Mining company overturns withdrawal liability award in D.C. Circuit
Client(s) Energy West Mining Company
The D.C. Circuit reversed a judgment against Energy West Mining Company, agreeing with Jones Day's position that the $115 million withdrawal liability assessment had been calculated using a legally impermissible discount rate. This was the second appellate court to adopt Jones Day’s argument, following the Sixth Circuit in 2021. Jones Day also won the first district court decision on this issue in 2018, on behalf of the New York Times Company.

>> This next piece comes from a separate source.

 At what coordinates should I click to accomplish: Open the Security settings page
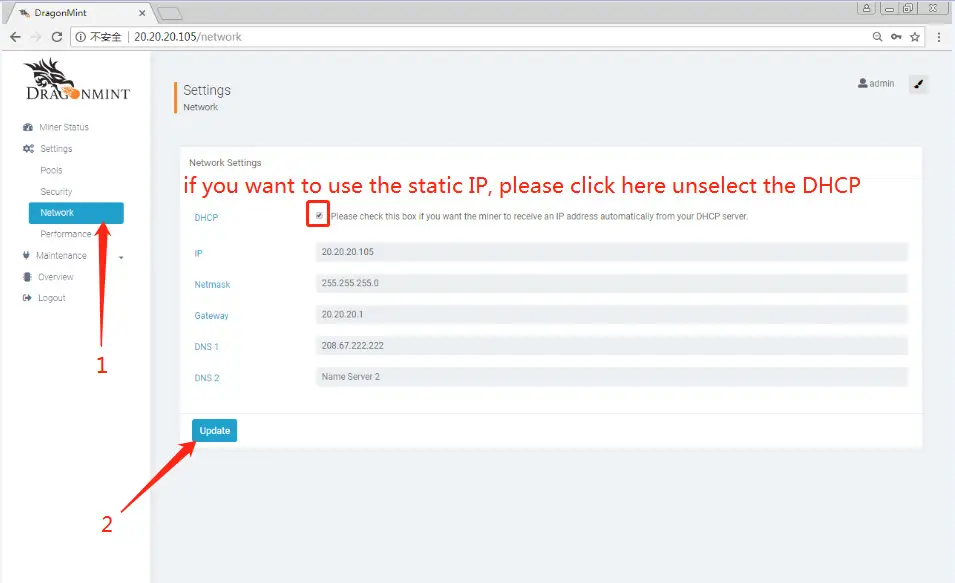pyautogui.click(x=54, y=191)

When an employer withdraws from a multiemployer pension plan, ERISA requires that employer to pay withdrawal liability: its allocable share of the plan's unfunded vested benefits. In this case, the pension plan actuary used a risk-free discount rate to measure the present value of those liabilities, instead of the 7.5% investment return rate that the actuary actually expected the plan’s investments to earn. That had the effect of nearly tripling Energy West's liability. A unanimous D.C. Circuit panel held that this contradicted the statute, which requires assumptions that represent the actuary's "best estimate" of the plan’s "anticipated experience." Discount rates must therefore be "based on the plan’s actual anticipated investment experience," the panel concluded. For that reason, the court reversed the district court decision and ordered vacatur of the arbitration award that had upheld the plan’s assessment.
The D.C. Circuit's decision solidifies a trend rejecting the use of risk-free discount rates by multiemployer pension plans as a means of inflating withdrawal liability.
United Mine Workers of America 1974 Pension Plan et al. v. Energy West Mining Co., No. 20-7054 (D.C. Cir.)